Stored data entries:

* * * *

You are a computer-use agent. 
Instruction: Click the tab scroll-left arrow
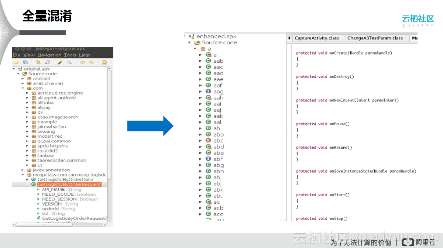pyautogui.click(x=289, y=38)
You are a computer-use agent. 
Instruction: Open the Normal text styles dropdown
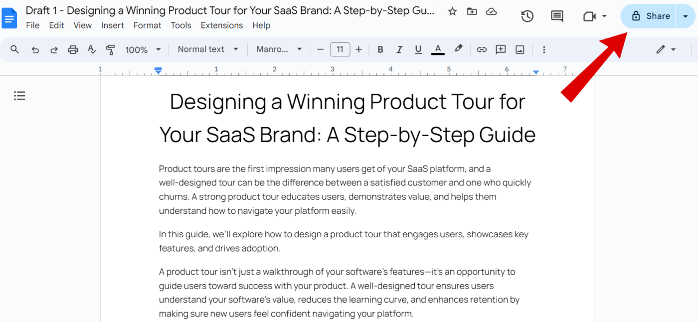click(x=207, y=49)
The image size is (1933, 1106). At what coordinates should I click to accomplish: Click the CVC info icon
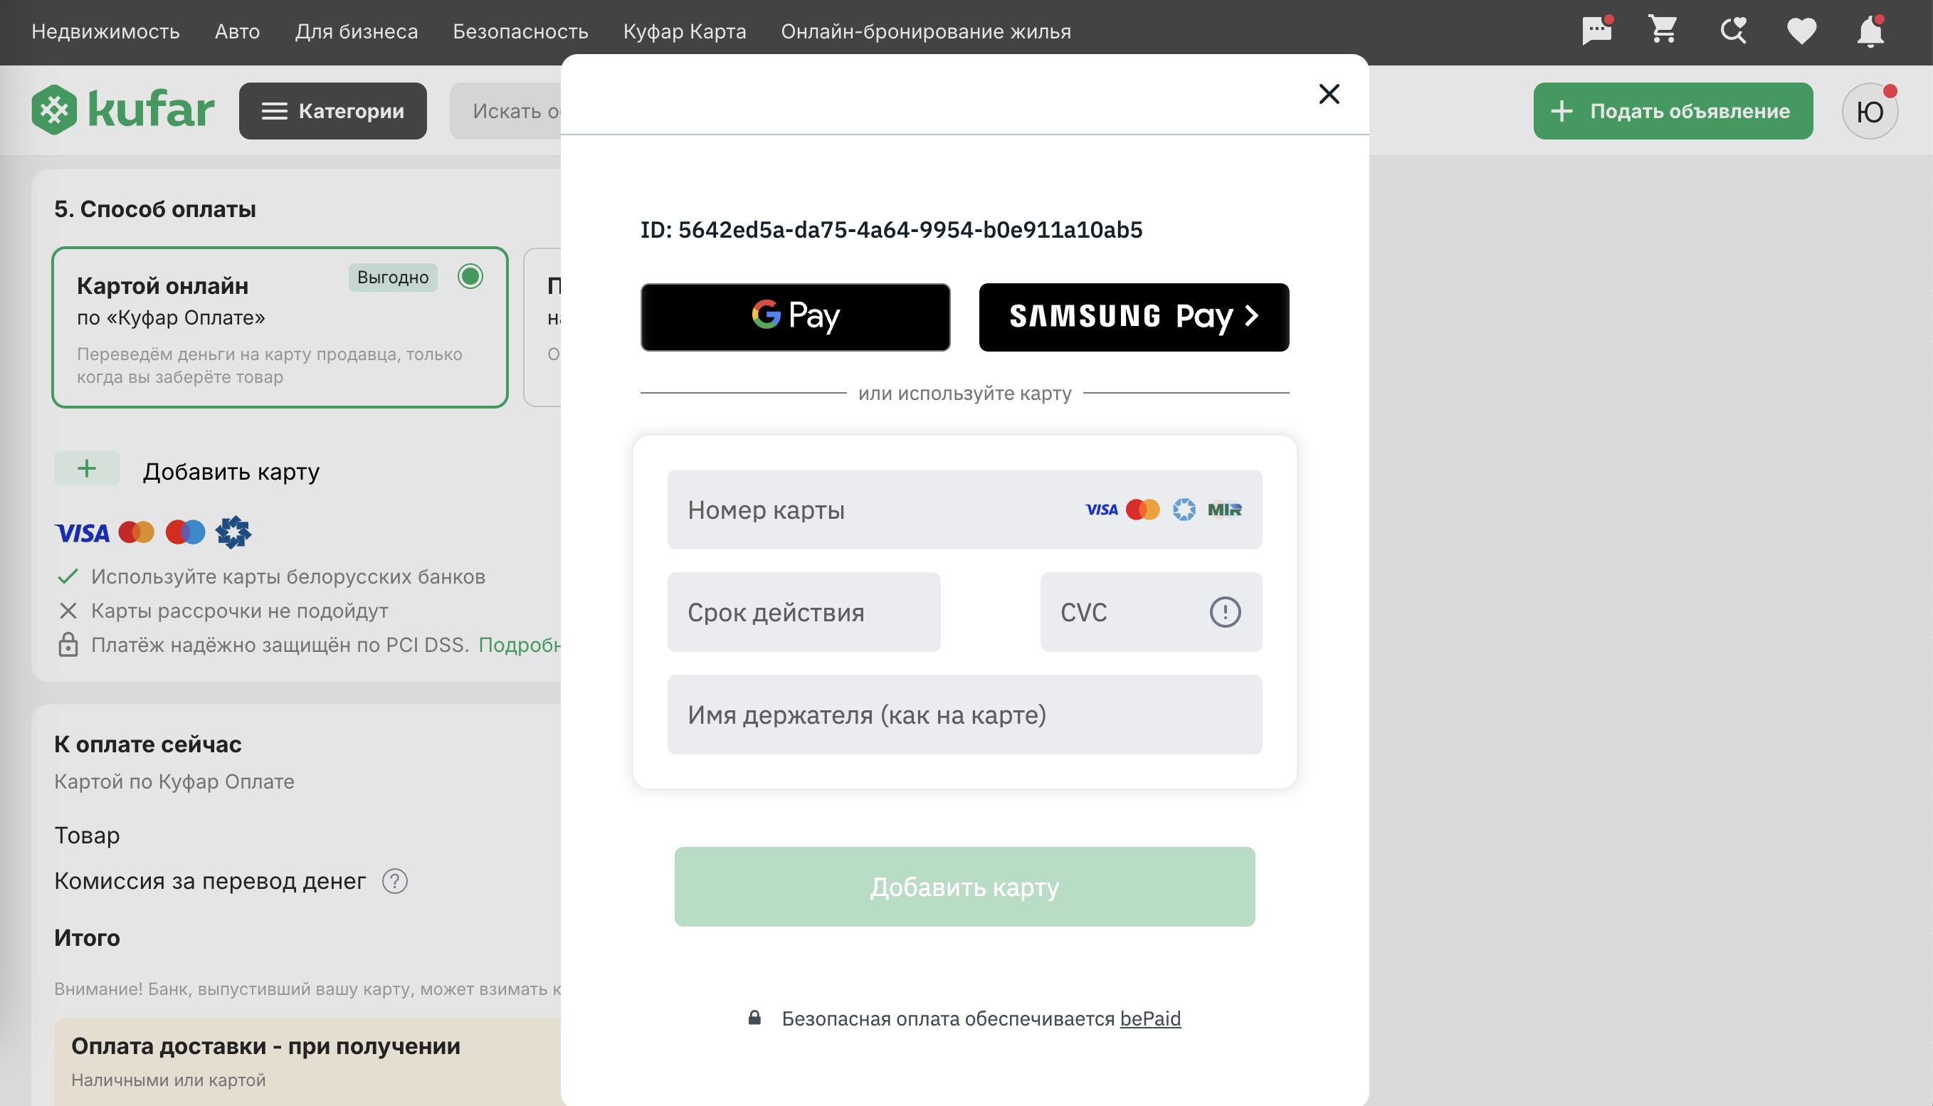(x=1224, y=612)
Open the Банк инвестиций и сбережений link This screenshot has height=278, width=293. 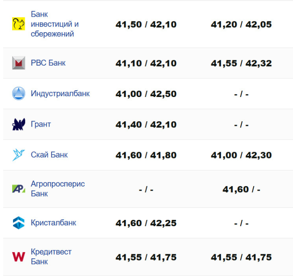[x=54, y=24]
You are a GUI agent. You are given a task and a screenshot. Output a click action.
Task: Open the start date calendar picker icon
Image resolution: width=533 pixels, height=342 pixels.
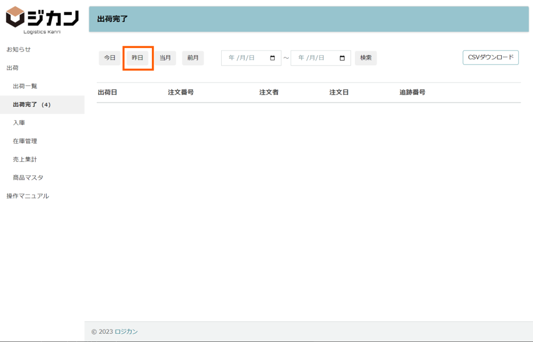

* * * *

> **What is being asked**: Omit all pictures and write out, exactly, only the lines from the line containing "You are a GUI" through the last line of the entries above.

> **Solution for this exercise**:
You are a GUI agent. You are given a task and a screenshot. Output a click action.
Task: Open the start date calendar picker icon
Image resolution: width=533 pixels, height=342 pixels.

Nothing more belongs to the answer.